Последние дни я просидела в анабиозе на кровати у Антона, оправляясь от горячечной удавки ангины. Ела три раза в день, спала и стала вышивать бисером. Мой запал по освещению событий иссяк: всё вышло на какую-то хаотичную прямую, когда изменений каждый день много, но по сути всё примерно одно и то же: каждый день — тысячи сообщений в чатах, новые формы на возвращение, новые правила компенсаций и никаких реальных новостей.
10 апреля днём на меня налетела Дина: «Лена! Там новая анкета, ты должна её заполнить». Я была и правда единственной в комнате, кто всё-таки считал возвращение целесообразным. А ещё я понимала, что в нынешних условиях единственное место, куда я могу прилететь в Москве, — это место прописки в квартире у бывшего, где мне придётся просидеть с ним две недели в карантине. Но я думала: обратного билета у меня нет? Нет. Но, с другой стороны, выехала я до 1 января? Да. Тогда ещё везде писали, что «зимовщиков» будут вывозить в последнюю очередь, а я уехала в декабре. Каков шанс, что меня внесут в списки? Почти нулевой. Окей, Дина. Я заполняю очередную анкету.
У Дины чутьё. Вечером того же дня меня вносят в списки. По правилам, если я не явлюсь в аэропорт, меня больше не увезут никогда. Меня практически трясёт: я не собиралась никуда уезжать. Я даже заказала себе отдельный письменный стол.
Ещё полночи я собираю вещи, но как-то вяло: я уверена на 99 процентов, что еду в аэропорт и обратно. Накануне министр связи Максут Шадаев, который лично сидит в телеграм-чатах, написал: никого из въехавших до 1 января 2020 года на рейс не посадят точно. Но я в списках. И поэтому мне приходится встать в семь утра и тащиться в аэропорт.
Я обнимаю ребят и сажусь в такси, оставляя зубную щётку, полотенце и домашнее платье, — всё равно же возвращаться.
В аэропорту огромная очередь. Час, два, три, четыре. Раз — меня проверяют, и я в списках. Два — я подхожу ближе к стойкам. Три — работники смотрят мой паспорт и продают мне билет за 32 тысячи рублей. Я в панике: кажется, я лечу, и прямо сейчас. Четыре: меня регистрируют на рейс. Пять: я открываю у гейта пиво, потому что сухой закон — не для всех.

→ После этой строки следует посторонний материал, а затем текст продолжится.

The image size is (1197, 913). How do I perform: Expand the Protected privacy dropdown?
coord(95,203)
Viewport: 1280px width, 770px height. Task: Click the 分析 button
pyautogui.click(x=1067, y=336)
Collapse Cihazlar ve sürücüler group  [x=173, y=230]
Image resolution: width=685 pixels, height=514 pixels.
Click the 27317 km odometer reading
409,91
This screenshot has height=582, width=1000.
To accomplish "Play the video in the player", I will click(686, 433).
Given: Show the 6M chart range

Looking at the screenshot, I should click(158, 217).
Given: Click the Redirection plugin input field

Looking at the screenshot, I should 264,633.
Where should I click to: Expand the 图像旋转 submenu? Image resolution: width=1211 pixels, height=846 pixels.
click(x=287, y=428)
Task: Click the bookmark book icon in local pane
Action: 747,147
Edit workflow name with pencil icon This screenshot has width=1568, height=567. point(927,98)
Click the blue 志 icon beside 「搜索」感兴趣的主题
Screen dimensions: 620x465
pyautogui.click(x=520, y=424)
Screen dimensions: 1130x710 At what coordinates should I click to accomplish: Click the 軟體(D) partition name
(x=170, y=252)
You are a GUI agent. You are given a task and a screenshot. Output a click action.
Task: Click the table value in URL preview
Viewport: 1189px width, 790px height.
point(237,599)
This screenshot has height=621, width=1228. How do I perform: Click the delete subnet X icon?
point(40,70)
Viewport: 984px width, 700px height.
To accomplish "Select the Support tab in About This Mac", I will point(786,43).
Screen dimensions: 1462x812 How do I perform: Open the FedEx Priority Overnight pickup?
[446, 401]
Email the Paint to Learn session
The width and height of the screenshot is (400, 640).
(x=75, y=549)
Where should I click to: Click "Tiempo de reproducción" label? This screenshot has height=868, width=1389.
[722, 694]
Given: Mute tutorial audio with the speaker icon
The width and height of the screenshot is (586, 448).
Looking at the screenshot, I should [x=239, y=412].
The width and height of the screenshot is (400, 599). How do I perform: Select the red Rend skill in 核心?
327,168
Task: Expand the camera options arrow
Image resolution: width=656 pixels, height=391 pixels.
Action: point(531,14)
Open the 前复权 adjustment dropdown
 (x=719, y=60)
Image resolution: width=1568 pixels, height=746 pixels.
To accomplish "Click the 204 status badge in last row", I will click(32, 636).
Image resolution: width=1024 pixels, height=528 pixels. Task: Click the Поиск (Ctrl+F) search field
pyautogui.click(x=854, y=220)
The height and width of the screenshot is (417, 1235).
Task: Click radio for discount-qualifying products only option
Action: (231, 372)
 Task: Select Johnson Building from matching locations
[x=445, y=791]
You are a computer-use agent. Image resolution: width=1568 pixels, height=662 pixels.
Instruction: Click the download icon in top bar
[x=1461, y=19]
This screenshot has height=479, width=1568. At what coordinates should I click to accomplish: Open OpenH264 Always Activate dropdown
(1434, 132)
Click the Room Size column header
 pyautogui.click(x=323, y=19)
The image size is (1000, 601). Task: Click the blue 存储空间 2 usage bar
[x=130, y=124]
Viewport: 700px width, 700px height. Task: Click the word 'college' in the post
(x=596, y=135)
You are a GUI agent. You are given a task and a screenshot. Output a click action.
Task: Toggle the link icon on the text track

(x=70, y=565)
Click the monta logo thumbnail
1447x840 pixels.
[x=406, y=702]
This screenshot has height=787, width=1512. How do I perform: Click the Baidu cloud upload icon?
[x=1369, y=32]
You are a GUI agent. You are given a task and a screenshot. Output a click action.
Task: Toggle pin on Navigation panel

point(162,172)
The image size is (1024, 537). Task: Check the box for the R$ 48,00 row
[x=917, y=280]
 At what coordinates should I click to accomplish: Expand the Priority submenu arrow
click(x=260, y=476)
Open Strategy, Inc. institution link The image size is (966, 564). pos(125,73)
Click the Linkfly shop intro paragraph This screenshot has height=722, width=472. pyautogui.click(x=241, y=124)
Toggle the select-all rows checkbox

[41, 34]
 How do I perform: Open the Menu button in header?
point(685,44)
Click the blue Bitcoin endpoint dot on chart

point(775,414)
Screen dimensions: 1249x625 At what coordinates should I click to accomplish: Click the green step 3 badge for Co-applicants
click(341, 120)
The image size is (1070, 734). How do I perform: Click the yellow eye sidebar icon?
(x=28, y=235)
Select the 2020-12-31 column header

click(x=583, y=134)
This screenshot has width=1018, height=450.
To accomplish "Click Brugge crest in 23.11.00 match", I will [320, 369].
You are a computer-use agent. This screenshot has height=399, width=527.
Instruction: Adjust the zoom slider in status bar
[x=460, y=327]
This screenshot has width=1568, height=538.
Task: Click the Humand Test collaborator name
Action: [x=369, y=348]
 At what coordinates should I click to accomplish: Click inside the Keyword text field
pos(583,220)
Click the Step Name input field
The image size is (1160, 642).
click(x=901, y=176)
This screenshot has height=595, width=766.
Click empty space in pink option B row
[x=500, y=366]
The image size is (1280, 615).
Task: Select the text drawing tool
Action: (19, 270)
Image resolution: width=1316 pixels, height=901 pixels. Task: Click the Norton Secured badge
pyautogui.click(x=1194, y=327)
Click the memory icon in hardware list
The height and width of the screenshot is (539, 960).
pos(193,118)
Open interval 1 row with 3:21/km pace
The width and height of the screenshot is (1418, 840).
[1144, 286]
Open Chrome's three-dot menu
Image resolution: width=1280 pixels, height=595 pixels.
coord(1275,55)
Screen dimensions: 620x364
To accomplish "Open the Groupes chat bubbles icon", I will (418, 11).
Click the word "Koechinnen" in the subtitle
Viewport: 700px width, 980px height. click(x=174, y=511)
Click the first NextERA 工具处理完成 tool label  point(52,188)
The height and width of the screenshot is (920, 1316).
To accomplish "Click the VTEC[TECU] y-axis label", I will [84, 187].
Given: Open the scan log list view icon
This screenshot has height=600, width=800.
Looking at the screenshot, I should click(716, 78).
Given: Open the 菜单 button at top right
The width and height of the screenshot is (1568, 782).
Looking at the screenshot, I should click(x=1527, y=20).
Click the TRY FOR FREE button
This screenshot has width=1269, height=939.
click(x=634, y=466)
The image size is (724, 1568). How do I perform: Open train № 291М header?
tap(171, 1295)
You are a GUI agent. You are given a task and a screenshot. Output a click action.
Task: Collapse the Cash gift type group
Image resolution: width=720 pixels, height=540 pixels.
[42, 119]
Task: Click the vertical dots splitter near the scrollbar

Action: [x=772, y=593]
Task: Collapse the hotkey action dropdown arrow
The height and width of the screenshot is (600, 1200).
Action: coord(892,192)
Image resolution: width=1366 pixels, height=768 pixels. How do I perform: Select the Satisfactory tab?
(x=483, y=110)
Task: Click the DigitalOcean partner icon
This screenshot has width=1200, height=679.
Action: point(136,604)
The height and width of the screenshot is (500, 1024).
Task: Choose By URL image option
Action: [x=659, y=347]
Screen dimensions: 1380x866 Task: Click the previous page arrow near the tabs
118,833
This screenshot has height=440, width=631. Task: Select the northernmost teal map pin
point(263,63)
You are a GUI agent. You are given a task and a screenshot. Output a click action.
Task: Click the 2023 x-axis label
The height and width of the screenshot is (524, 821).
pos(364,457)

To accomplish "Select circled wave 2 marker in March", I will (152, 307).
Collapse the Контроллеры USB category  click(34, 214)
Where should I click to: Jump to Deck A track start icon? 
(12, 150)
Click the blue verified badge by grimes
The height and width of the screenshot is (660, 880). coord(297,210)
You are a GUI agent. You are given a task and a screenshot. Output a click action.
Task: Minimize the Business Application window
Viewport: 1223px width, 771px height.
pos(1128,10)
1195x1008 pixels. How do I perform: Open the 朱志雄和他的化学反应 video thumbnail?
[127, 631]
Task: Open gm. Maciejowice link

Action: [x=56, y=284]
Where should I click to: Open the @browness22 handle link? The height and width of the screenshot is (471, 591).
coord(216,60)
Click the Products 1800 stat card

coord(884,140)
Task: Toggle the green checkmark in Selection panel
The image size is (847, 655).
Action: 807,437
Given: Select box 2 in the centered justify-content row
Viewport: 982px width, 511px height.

Пройдёт ещё 20 часов, прежде чем я в три утра выйду в морозный московский воздух Шереметьева. У меня 30 килограммов вещей, бывший, с которым мне по месту прописки жить две недели, и совершенно туманные планы на будущее. Я надеюсь, что мы не убьём друг друга. Я надеюсь, что в Москве потеплеет. Я очень хочу не быть заражённой. Я прошла все кордоны, и теперь могу закурить — слава богу, потому что следующей сигареты мне не видать минимум четырнадцать дней. Мне очень страшно.
Но я надеюсь, что начинается что-то новое.